With Formula 1’s Ross Brawn recently confirming that all teams will “need to run a young driver on a Friday on a certain number of occasions” next year, the key question is exactly how that regulation will be defined.
It might seem simple enough as, after all, a young driver is a young driver, right? But it’s essential that F1 gets the framing of the rule right, not only in ensuring the number of occasions is high enough, but also that the right drivers are getting the chances.
The only definition of “young drivers” in F1’s regulations is a desperately inadequate one. It pertains to the need to run one 2021-specification car on the first day of the end-of-season Abu Dhabi test, which “must be used for the sole purpose of providing young drivers with the opportunity to test current Formula 1 cars”.
This definition has been in use for some time but has never been fit for purpose if the desire really is to give young drivers mileage. All it requires is that the driver in question must possess an International A licence (so that’s neither a superlicence nor the easier-to-attain FP1 superlicence), and that they “not have competed in more than two Formula 1 World Championship races during their career”.
The first thing that strikes you about this is that there is no age limit, which means that it categorically is not a real ‘young driver’ definition. While in many cases genuine young drivers have been given mileage, some teams have also used drivers that, while complying with the letter of the regulations, aren’t in the spirit of it.
For example, in the 2012 young driver test McLaren ran Gary Paffett. Paffett was a hugely accomplished test driver and someone who deserved a shot in F1, but was at that point a 31-year-old who McLaren had no intention of giving a race drive to. McLaren and Paffett are far from the only examples of this, but it does underline a hole in the rules.
And this is a clear problem even before you factor in last year’s absurd situation where Fernando Alonso, Robert Kubica and Sebastien Buemi were allowed to run as young drivers. A tenuous and entirely made-up rule meaning that drivers who had been on the sidelines were permitted to run made a mockery of the whole point of a young driver test. It would have made more sense to scrap the rule entirely and allow anyone to run.
So how should F1 define young drivers for the purposes of FP1 running? Firstly, an age limit is a must. A cut-off that states the driver must be 25 or younger on December 30 of the year in question seems a logical way to tackle that.
While 25 might seem a little high, it’s based upon the case of Antonio Giovinazzi who turned 26 during his first full season in F1 in 2019. His case is also relevant to the number of starts permitted as to qualify he would need the current limit of no more than two starts to apply given his pair of outings as Pascal Wehrlein’s stand-in at Sauber in 2017.
To prevent drivers of that kind being locked out, it would seem prudent to nudge that number up slightly just in case of a young driver getting a few more starts under their belt as a stand-in – say, no more than five just to futureproof the rule.

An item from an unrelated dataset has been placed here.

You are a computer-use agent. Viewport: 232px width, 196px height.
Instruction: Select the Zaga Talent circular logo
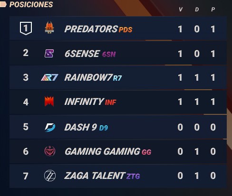50,176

Currently, the only drivers in the age bracket with that sort of number of starts who could be considered F1 aspirants are Pietro Fittipaldi (two starts) and Jack Aitken (one) – although both will be 26 next year. But it’s possible a young driver could rack up a few more starts than that given how rapid-fire the races are now and it would be unfortunate to exclude a driver with genuine aspirations from FP1 runs just because of a four- or five-race stint as a sub that led nowhere.
So being no older than 25 during the year they are running in and with no more than five starts is an easy enough framework. The question of the level of these drivers should be taken care of by the existing regulations allowing a Friday-only superlicence. While that bar is perhaps a bit low, it wouldn’t be realistic to allow only drivers qualifying for a full superlicence to run.
None of this would guarantee that teams would run drivers they are seriously trying to develop for a race seat. There will still be the incentive to run drivers who bring money (as Roy Nissany does for his Williams outings – although he would not qualify as a young driver on the basis of age under these suggested rules) and to use simulator specialists to assist with their factory-based work. But it does also ensure that the best and brightest from the junior ranks have more chance of mileage.
Additionally, the regulations should exempt teams already running a rookie from having to fulfill this rule. To use 2021 as an example, that means Haas (thanks to both of its drivers being rookies) and AlphaTauri (thanks to Yuki Tsunoda) would be exempt. This would ensure that the development of rookies in a race seat is not hindered, and also add a very slight incentive to any teams considering a newcomer.
Inevitably, different teams will lobby for different things based on what suits them. But if F1 is serious in its desire to create further opportunities for young drivers then the way this rule is framed is a small, but significant, test of both Brawn and F1 CEO Stefano Domenicali’s determination.